Unlucky again in Tully takeover

MARYBOROUGH Sugar Factory’s attempted takeover of unlisted north Queensland mill Tully Sugar has hit another dead end.

The Federal Government’s Takeover Panel last week rejected the factory’s second appeal to review Tully Sugar’s business.

Meanwhile, sugar marketing body Queensland Sugar Limited moved to buy an almost 10 per cent stake in the north Queensland mill.

The move was being seen in the industry as a “blocking stake” to prevent MSF from establishing itself as a volume exporter of raw sugar.

Mike Barry, MSF chief executive officer, said: “Clearly they are moving to establish a blocking stake to ensure they can earn the marketing rights for Tully Sugar.”

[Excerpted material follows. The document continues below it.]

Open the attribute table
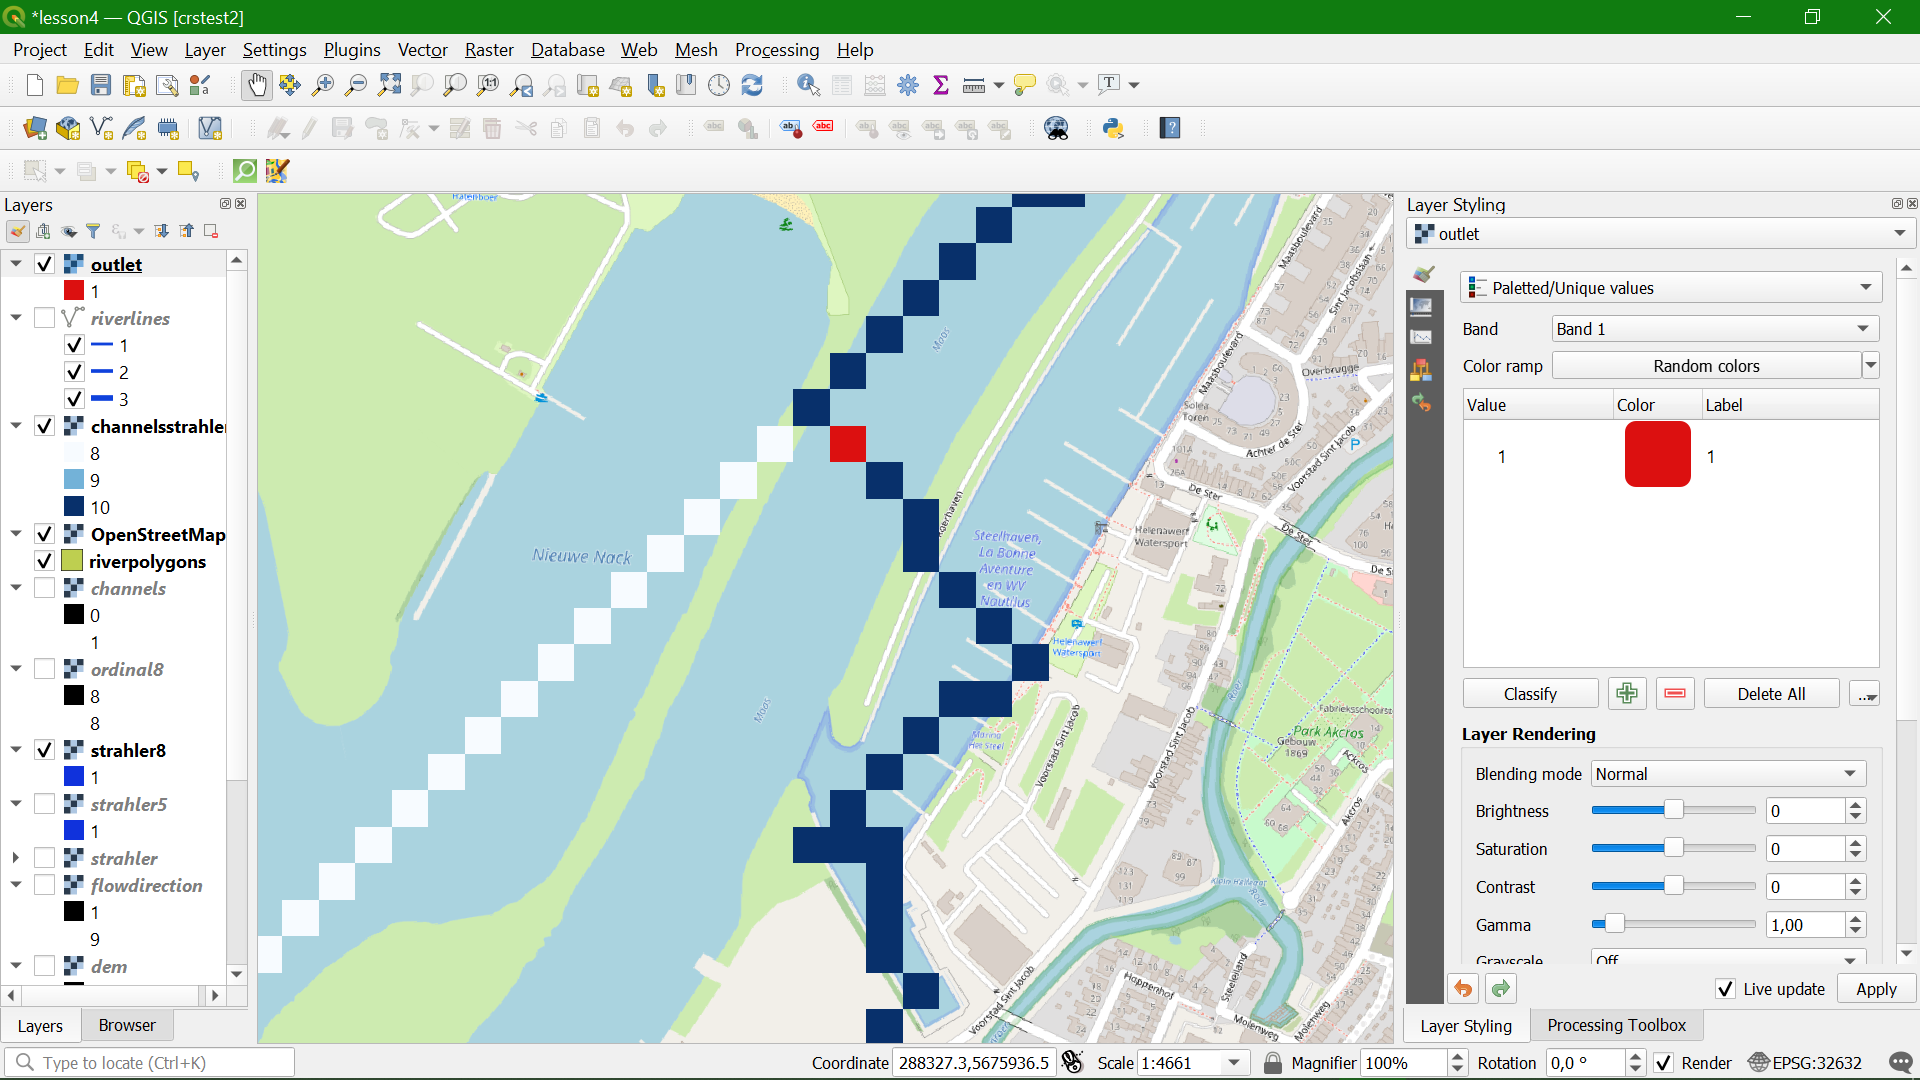Viewport: 1920px width, 1080px height. [x=841, y=85]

He said QSL’s 10 per cent stakeholding may not spoil their takeover.

“Our current offer is still on foot until the 26th of February,” Mr Barry (pictured) said.

After the first rejection in November last year, Tully chair Dick Camilleri was quoted as saying the mill would create more value if it remained independent.

He said shares in MSF, the ASX’s only listed pure sugar company, had dipped to as low as $2.03 since the takeover announcement – almost 10 per cent less than the $2.25 price it had based the merge on.